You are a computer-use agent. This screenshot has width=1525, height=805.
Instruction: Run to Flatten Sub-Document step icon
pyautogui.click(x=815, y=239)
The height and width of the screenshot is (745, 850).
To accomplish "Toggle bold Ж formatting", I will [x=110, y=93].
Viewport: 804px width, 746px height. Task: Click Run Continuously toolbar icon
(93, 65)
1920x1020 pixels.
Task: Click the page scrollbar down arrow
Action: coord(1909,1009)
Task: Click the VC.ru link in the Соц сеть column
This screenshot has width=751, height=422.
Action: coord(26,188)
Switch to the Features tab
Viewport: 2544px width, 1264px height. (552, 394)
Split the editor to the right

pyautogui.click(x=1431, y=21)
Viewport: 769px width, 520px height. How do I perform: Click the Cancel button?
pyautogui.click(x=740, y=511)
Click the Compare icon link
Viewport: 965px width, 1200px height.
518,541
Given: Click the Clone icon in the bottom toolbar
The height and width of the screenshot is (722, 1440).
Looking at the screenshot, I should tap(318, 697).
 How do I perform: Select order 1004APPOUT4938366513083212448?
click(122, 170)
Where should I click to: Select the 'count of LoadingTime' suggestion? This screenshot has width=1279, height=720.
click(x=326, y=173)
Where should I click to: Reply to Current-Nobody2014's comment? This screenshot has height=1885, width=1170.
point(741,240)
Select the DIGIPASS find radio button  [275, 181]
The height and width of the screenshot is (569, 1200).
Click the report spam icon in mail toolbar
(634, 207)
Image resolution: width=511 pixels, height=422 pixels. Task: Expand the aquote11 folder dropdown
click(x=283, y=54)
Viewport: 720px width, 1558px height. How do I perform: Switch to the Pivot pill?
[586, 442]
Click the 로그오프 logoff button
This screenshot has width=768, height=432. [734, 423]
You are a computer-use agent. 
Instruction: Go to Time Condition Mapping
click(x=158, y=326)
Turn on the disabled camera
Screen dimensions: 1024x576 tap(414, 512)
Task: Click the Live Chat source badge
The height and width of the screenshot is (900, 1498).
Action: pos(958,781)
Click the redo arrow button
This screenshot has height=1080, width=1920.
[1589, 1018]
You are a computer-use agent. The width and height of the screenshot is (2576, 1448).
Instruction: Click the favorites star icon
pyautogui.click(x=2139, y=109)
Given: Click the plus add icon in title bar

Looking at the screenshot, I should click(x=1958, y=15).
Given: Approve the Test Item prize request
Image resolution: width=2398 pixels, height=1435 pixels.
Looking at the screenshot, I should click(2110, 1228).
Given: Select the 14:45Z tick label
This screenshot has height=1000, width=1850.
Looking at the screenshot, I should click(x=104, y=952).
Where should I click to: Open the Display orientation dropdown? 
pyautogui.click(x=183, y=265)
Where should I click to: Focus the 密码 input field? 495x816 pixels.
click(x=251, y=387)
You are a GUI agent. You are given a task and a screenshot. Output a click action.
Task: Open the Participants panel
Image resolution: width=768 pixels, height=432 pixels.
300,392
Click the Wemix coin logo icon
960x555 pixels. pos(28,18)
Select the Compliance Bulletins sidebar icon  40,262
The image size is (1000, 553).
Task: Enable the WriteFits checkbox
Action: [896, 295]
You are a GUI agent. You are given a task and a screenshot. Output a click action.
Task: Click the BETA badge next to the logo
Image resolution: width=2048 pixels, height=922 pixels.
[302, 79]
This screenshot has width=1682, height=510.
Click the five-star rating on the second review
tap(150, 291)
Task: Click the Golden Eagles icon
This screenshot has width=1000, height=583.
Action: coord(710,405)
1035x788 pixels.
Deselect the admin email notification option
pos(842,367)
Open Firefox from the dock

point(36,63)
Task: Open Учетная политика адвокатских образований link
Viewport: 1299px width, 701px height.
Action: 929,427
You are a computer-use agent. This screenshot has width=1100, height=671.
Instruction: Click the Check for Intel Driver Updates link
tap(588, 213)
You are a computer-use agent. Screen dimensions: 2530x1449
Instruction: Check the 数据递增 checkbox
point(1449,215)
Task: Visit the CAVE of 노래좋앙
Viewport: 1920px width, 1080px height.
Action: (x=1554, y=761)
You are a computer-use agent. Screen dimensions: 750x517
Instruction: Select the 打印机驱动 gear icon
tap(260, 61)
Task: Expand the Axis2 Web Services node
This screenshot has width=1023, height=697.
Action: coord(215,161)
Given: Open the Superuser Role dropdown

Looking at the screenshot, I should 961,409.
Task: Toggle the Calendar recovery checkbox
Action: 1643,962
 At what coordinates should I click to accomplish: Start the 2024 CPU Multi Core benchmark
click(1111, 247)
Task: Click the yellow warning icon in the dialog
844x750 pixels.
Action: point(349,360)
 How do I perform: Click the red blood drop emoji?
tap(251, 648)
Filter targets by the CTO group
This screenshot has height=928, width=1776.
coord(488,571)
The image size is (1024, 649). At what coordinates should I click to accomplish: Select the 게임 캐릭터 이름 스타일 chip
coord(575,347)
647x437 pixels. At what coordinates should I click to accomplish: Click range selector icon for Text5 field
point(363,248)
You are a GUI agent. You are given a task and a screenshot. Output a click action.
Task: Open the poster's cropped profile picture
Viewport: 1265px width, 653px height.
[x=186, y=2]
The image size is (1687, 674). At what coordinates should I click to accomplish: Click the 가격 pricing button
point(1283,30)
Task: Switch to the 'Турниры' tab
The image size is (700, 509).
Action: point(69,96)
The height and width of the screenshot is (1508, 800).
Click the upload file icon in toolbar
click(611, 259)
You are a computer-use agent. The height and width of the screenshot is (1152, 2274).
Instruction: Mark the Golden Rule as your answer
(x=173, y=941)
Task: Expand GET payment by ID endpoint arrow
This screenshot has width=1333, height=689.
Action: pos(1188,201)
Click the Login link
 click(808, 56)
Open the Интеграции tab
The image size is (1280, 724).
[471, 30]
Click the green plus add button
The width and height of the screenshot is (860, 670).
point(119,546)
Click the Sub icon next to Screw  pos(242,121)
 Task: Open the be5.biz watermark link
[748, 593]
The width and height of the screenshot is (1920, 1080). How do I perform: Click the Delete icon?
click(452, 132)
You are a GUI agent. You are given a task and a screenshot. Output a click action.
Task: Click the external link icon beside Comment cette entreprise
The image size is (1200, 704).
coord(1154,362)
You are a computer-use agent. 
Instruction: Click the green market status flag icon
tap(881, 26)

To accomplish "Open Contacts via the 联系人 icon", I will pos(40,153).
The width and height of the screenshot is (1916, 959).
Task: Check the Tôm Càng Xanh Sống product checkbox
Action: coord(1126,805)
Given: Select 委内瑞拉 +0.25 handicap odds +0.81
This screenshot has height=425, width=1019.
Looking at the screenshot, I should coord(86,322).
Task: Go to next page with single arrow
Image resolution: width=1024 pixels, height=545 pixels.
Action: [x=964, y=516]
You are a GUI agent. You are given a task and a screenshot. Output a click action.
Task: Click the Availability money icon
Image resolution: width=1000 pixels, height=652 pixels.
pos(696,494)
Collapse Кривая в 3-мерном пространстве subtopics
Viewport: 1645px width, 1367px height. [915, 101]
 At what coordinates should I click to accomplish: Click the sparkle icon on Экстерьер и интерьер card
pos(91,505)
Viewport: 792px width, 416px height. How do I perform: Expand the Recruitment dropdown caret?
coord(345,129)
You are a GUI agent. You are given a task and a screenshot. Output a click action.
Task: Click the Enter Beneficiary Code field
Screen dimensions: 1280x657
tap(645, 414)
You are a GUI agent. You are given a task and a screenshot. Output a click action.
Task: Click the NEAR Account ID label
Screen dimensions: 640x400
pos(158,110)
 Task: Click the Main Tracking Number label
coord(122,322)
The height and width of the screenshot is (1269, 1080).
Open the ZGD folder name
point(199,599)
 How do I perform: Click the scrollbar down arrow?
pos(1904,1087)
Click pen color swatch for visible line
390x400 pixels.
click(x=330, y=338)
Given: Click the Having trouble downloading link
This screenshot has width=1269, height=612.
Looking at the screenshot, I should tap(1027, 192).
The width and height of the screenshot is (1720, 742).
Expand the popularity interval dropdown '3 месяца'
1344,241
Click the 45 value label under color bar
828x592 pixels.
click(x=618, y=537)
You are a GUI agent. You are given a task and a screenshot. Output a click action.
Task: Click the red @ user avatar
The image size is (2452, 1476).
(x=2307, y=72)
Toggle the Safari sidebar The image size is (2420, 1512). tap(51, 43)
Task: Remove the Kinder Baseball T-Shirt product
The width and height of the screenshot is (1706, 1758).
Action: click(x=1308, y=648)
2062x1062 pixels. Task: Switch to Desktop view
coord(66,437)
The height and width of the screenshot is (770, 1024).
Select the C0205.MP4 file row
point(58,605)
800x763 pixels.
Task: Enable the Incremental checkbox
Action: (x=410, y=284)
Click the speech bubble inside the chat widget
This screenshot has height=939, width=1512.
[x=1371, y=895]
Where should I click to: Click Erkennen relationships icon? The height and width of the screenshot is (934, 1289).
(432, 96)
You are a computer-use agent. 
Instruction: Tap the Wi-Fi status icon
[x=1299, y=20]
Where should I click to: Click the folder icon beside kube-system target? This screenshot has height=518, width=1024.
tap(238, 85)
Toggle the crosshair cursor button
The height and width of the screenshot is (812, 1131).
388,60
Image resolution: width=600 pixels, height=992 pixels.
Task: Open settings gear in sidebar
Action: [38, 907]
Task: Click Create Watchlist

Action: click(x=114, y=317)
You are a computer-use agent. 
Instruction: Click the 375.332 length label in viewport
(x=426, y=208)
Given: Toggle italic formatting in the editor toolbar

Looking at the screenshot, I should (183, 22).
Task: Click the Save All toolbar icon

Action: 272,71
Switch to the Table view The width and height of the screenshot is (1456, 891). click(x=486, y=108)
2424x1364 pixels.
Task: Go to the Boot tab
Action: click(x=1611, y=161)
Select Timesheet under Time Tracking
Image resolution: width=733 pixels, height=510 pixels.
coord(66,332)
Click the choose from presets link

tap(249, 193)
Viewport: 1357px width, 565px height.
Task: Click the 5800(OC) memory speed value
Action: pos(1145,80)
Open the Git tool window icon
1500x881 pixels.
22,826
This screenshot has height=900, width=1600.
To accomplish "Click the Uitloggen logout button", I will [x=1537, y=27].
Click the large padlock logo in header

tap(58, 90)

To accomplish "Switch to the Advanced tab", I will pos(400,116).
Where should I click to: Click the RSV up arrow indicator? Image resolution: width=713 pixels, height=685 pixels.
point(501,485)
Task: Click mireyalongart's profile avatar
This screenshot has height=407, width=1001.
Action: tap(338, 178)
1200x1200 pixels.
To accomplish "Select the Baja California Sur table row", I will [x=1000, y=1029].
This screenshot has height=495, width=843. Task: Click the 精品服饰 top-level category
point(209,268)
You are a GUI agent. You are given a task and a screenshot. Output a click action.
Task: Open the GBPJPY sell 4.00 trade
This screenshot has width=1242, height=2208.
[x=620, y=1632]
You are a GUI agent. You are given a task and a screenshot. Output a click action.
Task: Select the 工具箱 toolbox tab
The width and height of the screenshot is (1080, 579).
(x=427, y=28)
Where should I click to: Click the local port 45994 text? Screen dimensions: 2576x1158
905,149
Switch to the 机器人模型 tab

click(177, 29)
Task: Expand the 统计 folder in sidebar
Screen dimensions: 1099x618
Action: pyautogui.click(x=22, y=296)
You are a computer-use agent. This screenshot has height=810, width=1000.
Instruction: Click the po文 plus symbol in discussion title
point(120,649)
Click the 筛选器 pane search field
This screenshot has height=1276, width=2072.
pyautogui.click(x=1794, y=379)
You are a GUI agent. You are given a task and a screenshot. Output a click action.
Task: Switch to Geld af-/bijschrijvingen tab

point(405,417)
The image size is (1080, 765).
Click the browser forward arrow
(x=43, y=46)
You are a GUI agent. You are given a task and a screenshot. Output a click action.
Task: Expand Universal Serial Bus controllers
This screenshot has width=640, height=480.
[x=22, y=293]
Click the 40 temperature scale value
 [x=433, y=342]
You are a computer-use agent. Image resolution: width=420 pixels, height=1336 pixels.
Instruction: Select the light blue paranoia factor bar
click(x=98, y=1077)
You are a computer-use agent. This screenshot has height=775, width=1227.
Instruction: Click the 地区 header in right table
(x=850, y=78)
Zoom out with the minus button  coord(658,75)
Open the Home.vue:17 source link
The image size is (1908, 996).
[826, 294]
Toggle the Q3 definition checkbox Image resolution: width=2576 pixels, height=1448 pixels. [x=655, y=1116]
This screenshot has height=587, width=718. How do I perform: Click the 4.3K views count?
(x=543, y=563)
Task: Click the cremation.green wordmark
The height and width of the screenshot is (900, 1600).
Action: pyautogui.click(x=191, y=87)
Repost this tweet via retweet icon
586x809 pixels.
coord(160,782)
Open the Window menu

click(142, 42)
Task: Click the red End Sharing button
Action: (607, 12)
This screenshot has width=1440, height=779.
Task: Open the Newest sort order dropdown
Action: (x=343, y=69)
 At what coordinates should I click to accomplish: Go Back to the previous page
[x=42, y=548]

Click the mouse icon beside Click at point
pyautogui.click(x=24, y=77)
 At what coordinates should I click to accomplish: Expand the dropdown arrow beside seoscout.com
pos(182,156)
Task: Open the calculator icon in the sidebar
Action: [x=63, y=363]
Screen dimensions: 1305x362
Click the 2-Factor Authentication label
┄┄┄┄┄┄┄┄┄┄┄┄┄┄┄┄┄┄┄┄
Update the material from the line with "How do I perform: Click the scrollbar" up to and including the line with "(x=2307, y=72)", replacing "dropdown" with "menu" and leaving everything else as it is. Give only those lines.

SOLUTION FOR THIS PROBLEM:
 How do I perform: Click the scrollbar down arrow?
pos(1904,1087)
Click pen color swatch for visible line
390x400 pixels.
click(x=330, y=338)
Given: Click the Having trouble downloading link
This screenshot has width=1269, height=612.
Looking at the screenshot, I should tap(1027, 192).
The width and height of the screenshot is (1720, 742).
Expand the popularity interval menu '3 месяца'
1344,241
Click the 45 value label under color bar
828x592 pixels.
click(x=618, y=537)
You are a GUI agent. You are given a task and a screenshot. Output a click action.
Task: Click the red @ user avatar
The image size is (2452, 1476).
(x=2307, y=72)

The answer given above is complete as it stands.